It is Fritz Lang’s 1931 film “M” starring Peter Lorre that is cited as one of the first examples of film noir--or at least a major influence in its development. Others point to two Alan Ladd vehicles--The Glass Key and This Gun for Hire--that were released in 1942. Film noir could be described as a "non-genre" genre. As Gary Morris writes in his essay, “Universal Film Noir,” film noir “has inspired arguments of a kind that are hard to imagine in other film genres, or other art forms for that matter. Like obscenity, it’s easy to spot and hard to define.”
Ministry of Fear is classic film noir
Morris also writes that the “genealogy of the genre is enormously varied, with antecedents all over the cultural map…” Nonetheless, Fritz Lang’s noir credentials are solid--from his first sound picture “M” to Ministry of Fear (1944), which the New York Times review of 1945 called, “As eerie a package of mystery as has come along in quite a pretty while…”
And the Times positions Ministry of Fear as film noir when it says that “Lang has given the picture something of the chilling quality of some of his early German shockers--a strangely arch and maniacal surge that comes through suggestive use of camera and morbid pace in more critical spots.”
The plot of Ministry of Fear
After two years in an asylum, Stephen Neale (Ray Milland) has been released and arrives at a train station to await his train bound for London. Visiting a local fair before his train arrives, he encounters a fortuneteller who tells him the correct weight to guess to win a prize cake. After taking possession of the cake, he begins to leave, but another man arrives at the fair and attempts to have Neale give him the cake, but he refuses.
Neale boards the train and a blind man boards at the last moment to share the compartment with him. Being sociable, Neale offers the man a piece of cake. The stranger is oddly crumbling the slice as he eats it. When the train is stopped due to the German air raid bombing at night, he looks out of the window's blackout curtain only to be clubbed with the “blind” man's cane and have the cake stolen. He chases his attacker onto the moor while being fired at. A bomb drops and blows up the thief and the cake. A stunned Neale grabs the gun from the wreckage. And that's only the beginning of Ministry of Fear.
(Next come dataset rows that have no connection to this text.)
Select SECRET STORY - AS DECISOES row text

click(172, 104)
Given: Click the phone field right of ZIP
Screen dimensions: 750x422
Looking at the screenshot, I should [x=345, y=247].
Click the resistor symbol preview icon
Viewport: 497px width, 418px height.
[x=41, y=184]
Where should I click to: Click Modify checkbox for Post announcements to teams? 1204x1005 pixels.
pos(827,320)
Morris see comparisons with other directors and genres in Ministry of Fear. He sees Ray Milland's character similar to those in films by Alfred Hitchcock--"an ordinary man caught up...in a spy plot that involves seances, murders committed in total darkness, and tittering dowagers who double as secret agents"--and describes a scene in a "godforsaken" meadow outside London that is "reminiscent of Universal's classic horror films." Ministry of Fear, says Morris, has some of the most striking visuals of all film noirs.
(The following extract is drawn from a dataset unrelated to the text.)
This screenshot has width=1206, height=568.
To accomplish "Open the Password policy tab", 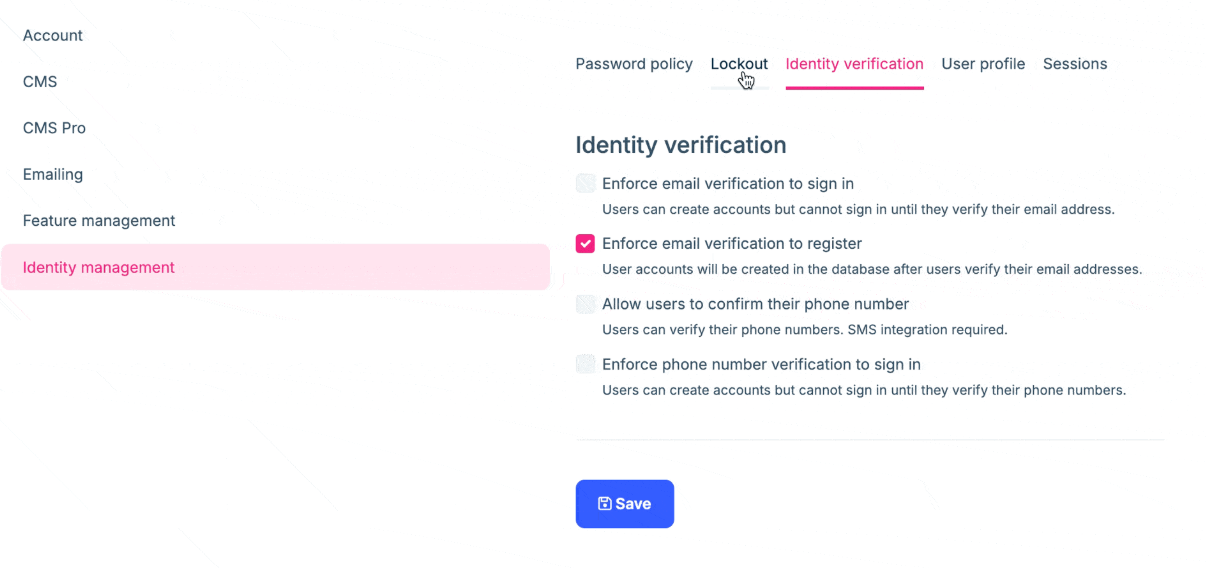I will click(634, 64).
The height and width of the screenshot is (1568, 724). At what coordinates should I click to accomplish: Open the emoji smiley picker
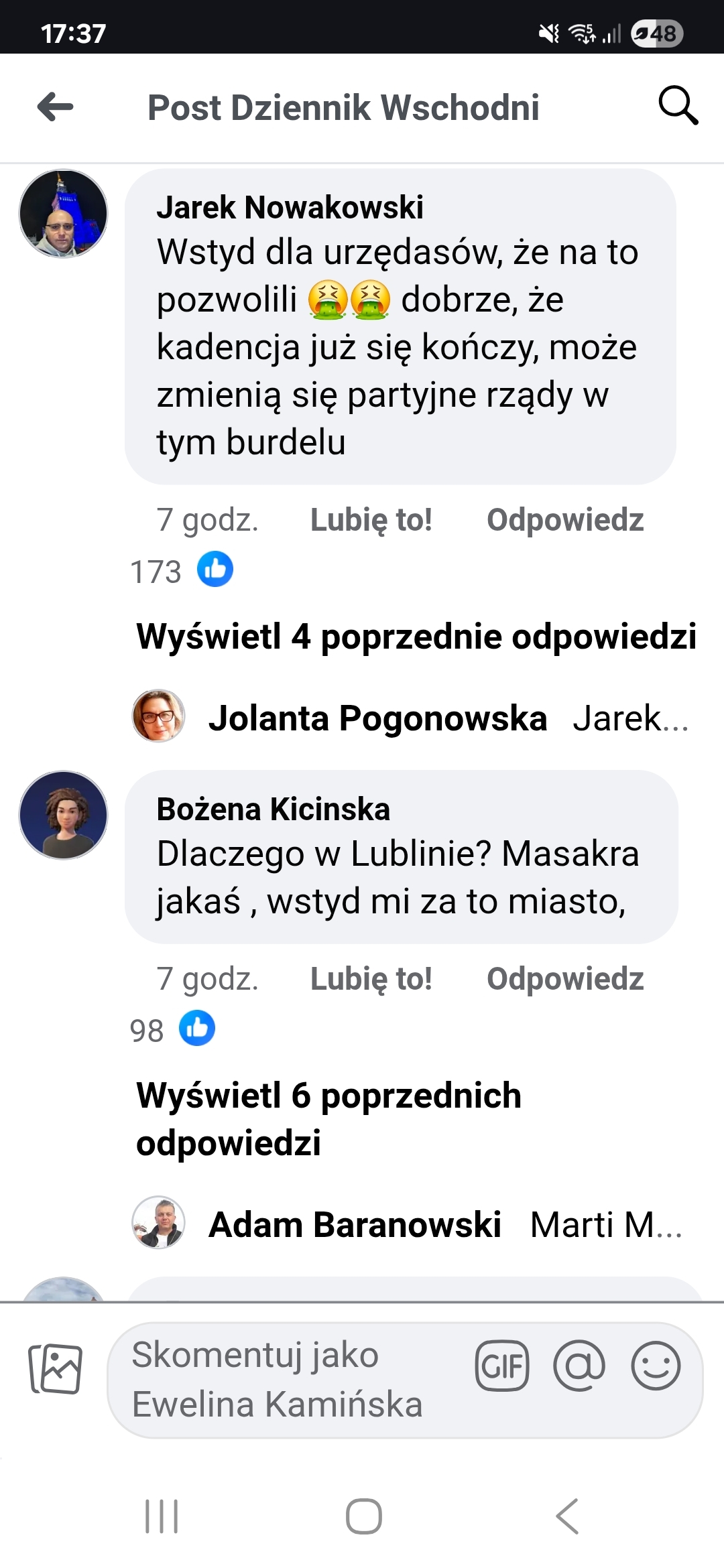coord(656,1366)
MInistry of Fear, which co-stars Marjorie Reynolds, Carl Esmond, Hillary Brooke and Dan Druyea, made an impact upon its release. The New York Times wrote that "Fritz Lang...has kept a curious off-key, spectral tone insinuating through the telling of a thoroughly captivating tale....The clammy and numbing sensations of fear are thereby conveyed in a manner that is quite unusual for our generally overworked screen....[and] the needling of anxiety is sharp."
Sources
- All Watchers.Com Ministry of Fear Movie Review.
- Crowther, Bosley. "Movie Review. Ministry of Fear (1944). The screen; in new film." The New York Times, February 8, 1945.
- Morris, Gary. "Universal Film Noir." Images. Issue 5.